Drinking water is a basic necessity of life, and it is important to ensure that it is safe for human consumption. Unfortunately, many people across the Midwest may be at risk of drinking water that’s been contaminated. Perfluorooctanesulfonic acid (PFOS) and perfluorooctanoic acid (PFOA) are two of the most dangerous types chemicals that can be found in drinking water. Commonly referred to as PFAS, these chemicals have been proven harmful to human health, so it is essential to identify if they are present in your drinking water.
As a leader in the bottleless water cooler industry, Office H2O is all too familiar with the concerns wrapped around PFAS and other harmful chemicals found in drinking water across the Midwest. So, we find it especially pertinent that we educate our customers and readers about why they should care if PFOS or PFOA is in their drinking water.
What are PFAS?
PFAS are types of perfluorinated chemicals that have been widely used in consumer products since the 1940s. These chemicals are often referred to as “forever chemicals” because they do not break down in the environment or the human body. Therefore, they can accumulate over time, leading to prolonged exposure and health risks. PFAS are commonly used in firefighting foams, non-stick coatings, and water repellents for clothing, textiles, and carpets. They are also used in food packaging and many other industrial processes. Even makeup can contain PFAS, making it even more difficult for us to move away from.
How do PFAS Chemicals Get into Your Water Supplies?
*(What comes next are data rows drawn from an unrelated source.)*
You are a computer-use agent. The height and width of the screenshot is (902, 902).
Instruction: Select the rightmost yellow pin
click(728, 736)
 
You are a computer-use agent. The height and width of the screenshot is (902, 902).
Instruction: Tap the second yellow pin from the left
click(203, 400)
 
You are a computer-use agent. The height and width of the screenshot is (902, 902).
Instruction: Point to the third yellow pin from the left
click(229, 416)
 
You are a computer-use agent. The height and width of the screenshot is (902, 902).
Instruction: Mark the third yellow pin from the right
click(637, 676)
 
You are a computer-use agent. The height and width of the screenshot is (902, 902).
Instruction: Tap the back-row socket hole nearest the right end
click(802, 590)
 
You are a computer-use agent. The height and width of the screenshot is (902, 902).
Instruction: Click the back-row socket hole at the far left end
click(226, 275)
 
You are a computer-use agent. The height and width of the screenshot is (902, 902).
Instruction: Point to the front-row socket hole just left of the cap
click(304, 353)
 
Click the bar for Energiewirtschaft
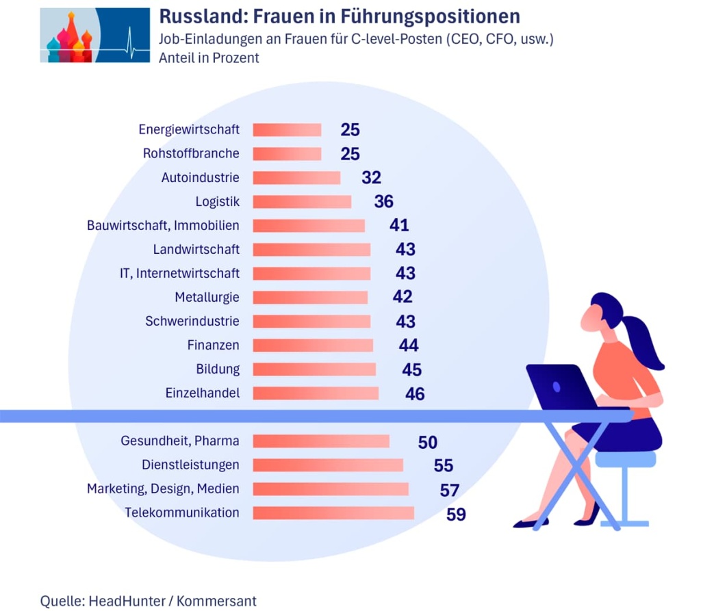(287, 130)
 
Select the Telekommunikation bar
(333, 513)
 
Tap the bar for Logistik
(302, 202)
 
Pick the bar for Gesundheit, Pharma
(321, 441)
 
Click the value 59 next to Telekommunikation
(456, 514)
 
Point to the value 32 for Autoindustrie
(371, 178)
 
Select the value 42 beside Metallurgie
(403, 297)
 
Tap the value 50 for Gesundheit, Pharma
(427, 442)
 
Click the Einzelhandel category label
(203, 393)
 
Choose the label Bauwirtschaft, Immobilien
(163, 226)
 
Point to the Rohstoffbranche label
(191, 153)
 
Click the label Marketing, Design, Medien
(163, 489)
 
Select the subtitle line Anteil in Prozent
(209, 58)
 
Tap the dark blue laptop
(561, 387)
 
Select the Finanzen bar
(313, 346)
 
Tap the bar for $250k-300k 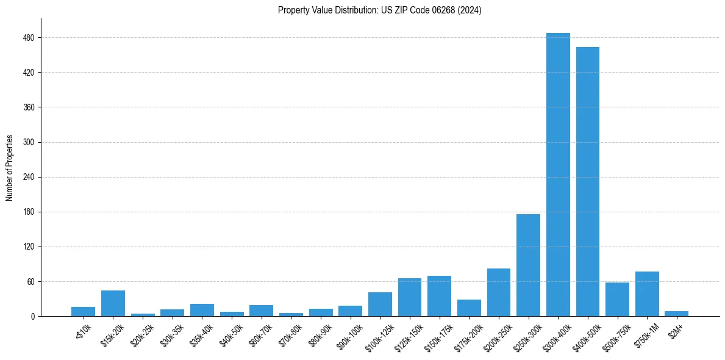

PFAS substances enter the drinking water supply through various ways such as the run-off from fire training areas, industrial waste, and household wastewater. Once they are in the water supply, these chemicals remain there for a long time, increasing health risks for those who consume the contaminated water. The Environmental Protection Agency has set a limit of 70 parts per trillion (ppt) for the combined concentration of PFOS and PFAS in drinking water. Levels above the limit can pose severe health risks to humans.